▸ Обязательное задание 1
Отредактируйте, пожалуйста, фрагмент статьи о Зинаиде Гиппиус начиная с «Происхождение ее было» и заканчивая «тогда повальной эпидемией.» включительно. Замените в нем «Нежине» на «Чернигове» и приведите фрагмент целиком.
▸ Обязательное задание 2
Под каким псевдонимом, согласно статье о Зинаиде Гиппиус, она писала свои статьи?

▸ Статья
- - - -

Поведения она была весьма эксцентричного и любила шокировать. Брюсов был ошеломлен, когда, придя в гости к чете Мережковских, увидел неодетую хозяйку, отражавшуюся в зеркале напротив двери спальни, видимо, распахнутой именно с намерением ошеломить. Нина Берберова писала в своих мемуарах: "Она, несомненно, искусственно выработала в себе две внешние черты: спокойствие и женственность. Внутри она не была спокойна. И она не была женщиной". После свадьбы с Зинаидой Гиппиус, Дмитрий Мережковский отправился ночевать в гостиницу, а она провела ночь у родителей. Однако с тех пор они прожили вместе 52 года (1889 - 1941), не расставаясь ни на один день. Вот и разберись в их отношениях... Она писала многие стихи от имени мужчины, а статьи, довольно нелицеприятные, - под псевдонимом Антон Крайний.
Впрочем, не только сама она была крайней, но и мнения о ней были тоже крайними. Вот Георгий Адамович свидетельствует, что не только как поэт, но и как критик и хозяйка салона сначала в Петербурге, потом в Париже она была "вдохновительницей, подстрекательницей, советчицей, исправительницей, сотрудницей чужих писаний, скрещением разнородных лучей". Но Александр Блок, например, беспощадно отозвался в дневнике о ее прозе: "Гиппиус строчит свои бездарные религиозно-политические романы". И он же посвящал ей стихи, написанные в форме ее собственного монолога: "Мне иногда бывает стыдно Моей распущенной косы". Даже ее внешность вызывала то восхищенные, то презрительные толки: загипнотизированно писали о ее русалочьих зеленых глазах и насмешливо - о ее слишком длинном носе. Словом, никому она своим существованием не давала покоя, но этого она добивалась сама, и, заметим, на это у нее уходило немало времени и энергии.
Происхождение ее было отнюдь не примечательным: мать - дочь екатеринбургского полицмейстера, отец - чиновник судебного ведомства, дослужившийся до председателя суда в Нежине, из обрусевших немцев. Недолго посещала Киевский женский институт, затем одну из московских гимназий, но из-за наследственной предрасположенности к туберкулезу перешла на домашнее обучение. Первые стихи, опубликованные в 19-летнем возрасте, ученически имитировали Надсона, что было тогда повальной эпидемией.

- - - -

(Примеры привязки к экрану)
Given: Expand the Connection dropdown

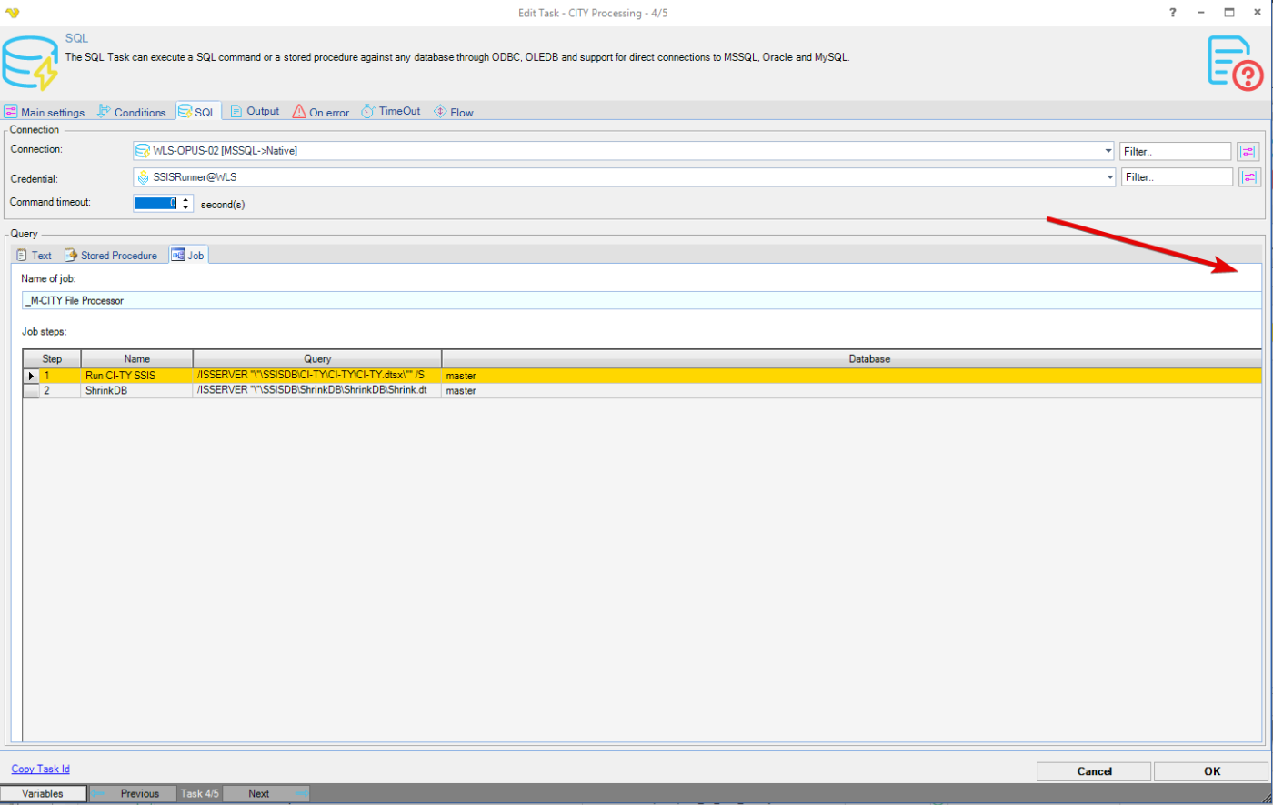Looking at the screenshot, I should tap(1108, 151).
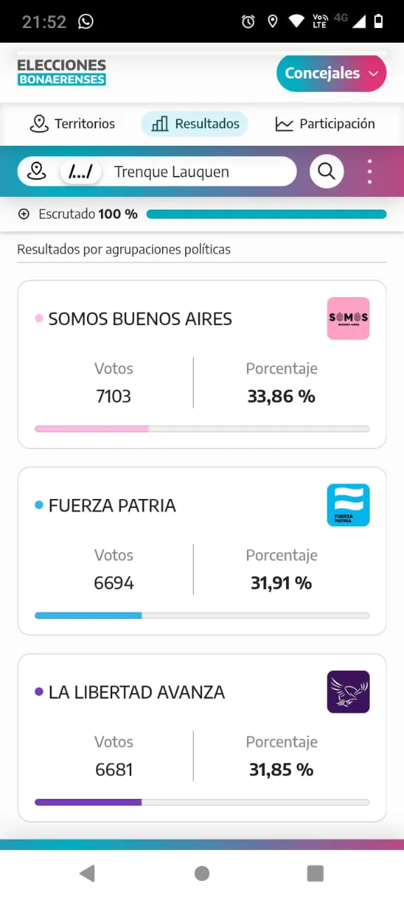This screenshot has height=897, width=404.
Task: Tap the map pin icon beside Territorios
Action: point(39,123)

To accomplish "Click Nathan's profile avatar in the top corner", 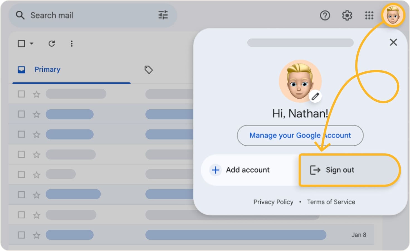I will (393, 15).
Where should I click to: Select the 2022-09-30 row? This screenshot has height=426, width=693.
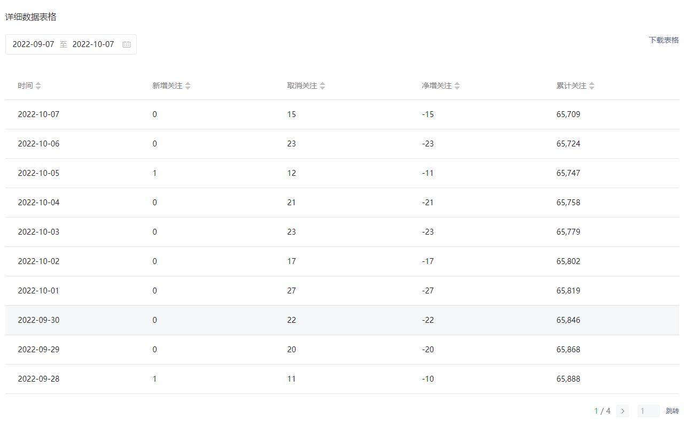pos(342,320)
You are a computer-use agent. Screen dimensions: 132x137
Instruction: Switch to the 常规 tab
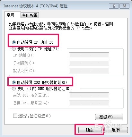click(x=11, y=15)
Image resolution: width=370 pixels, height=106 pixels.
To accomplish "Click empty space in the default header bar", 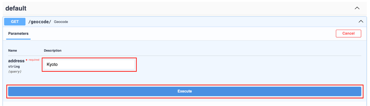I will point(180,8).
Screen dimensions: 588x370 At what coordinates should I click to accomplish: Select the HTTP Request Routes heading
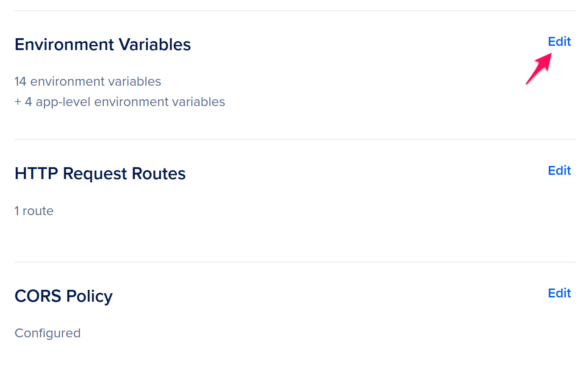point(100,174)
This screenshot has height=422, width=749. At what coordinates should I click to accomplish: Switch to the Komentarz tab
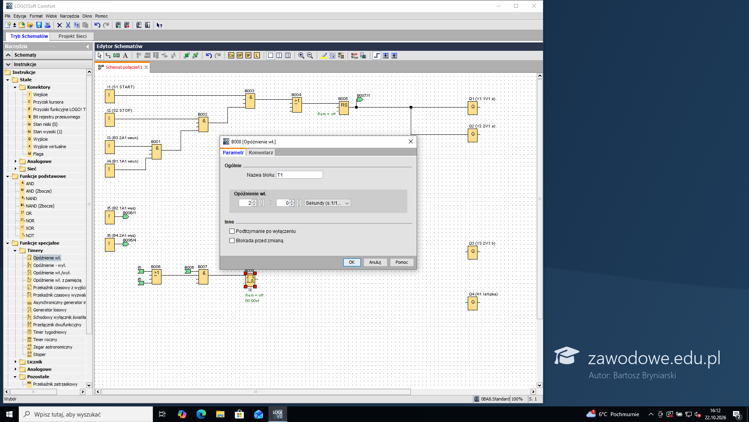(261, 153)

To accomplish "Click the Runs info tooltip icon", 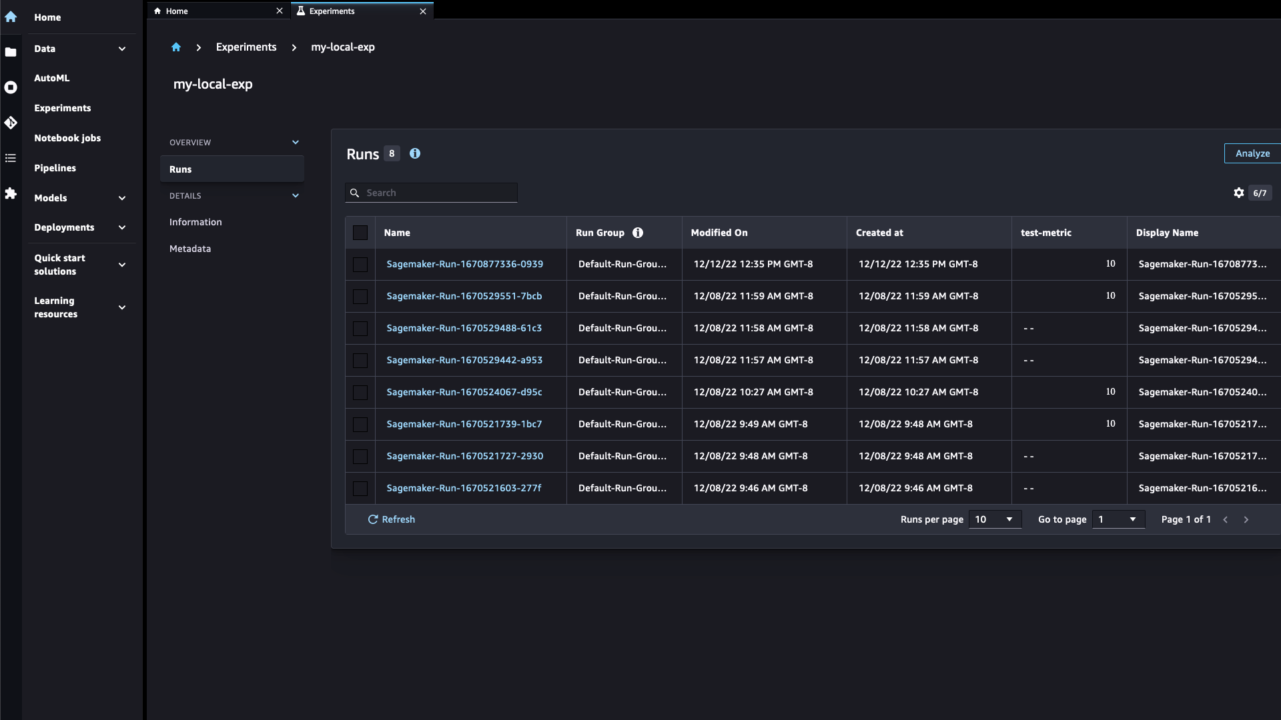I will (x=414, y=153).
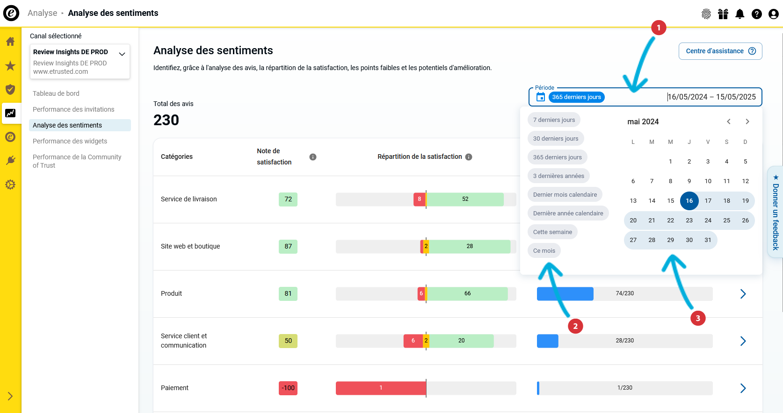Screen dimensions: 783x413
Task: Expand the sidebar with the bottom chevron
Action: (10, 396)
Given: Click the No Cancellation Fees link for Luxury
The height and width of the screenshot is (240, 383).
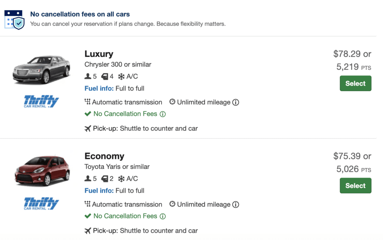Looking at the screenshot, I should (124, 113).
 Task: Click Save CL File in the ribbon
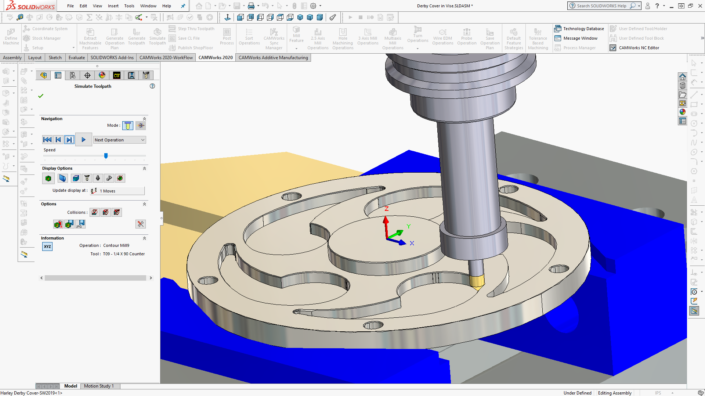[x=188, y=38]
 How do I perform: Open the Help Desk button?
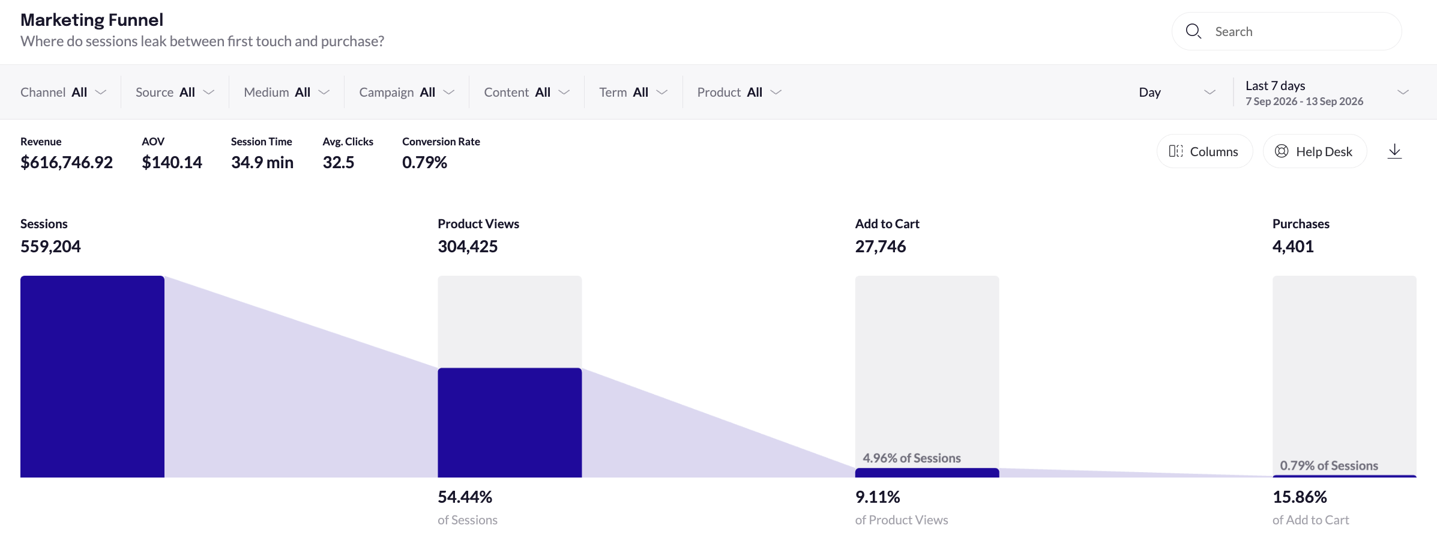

- - - -

▸ Полный ответ 1
Происхождение ее было отнюдь не примечательным: мать - дочь екатеринбургского полицмейстера, отец - чиновник судебного ведомства, дослужившийся до председателя суда в Чернигове, из обрусевших немцев. Недолго посещала Киевский женский институт, затем одну из московских гимназий, но из-за наследственной предрасположенности к туберкулезу перешла на домашнее обучение. Первые стихи, опубликованные в 19-летнем возрасте, ученически имитировали Надсона, что было тогда повальной эпидемией.

▸ Полный ответ 2
Под псевдонимом Антон Крайний.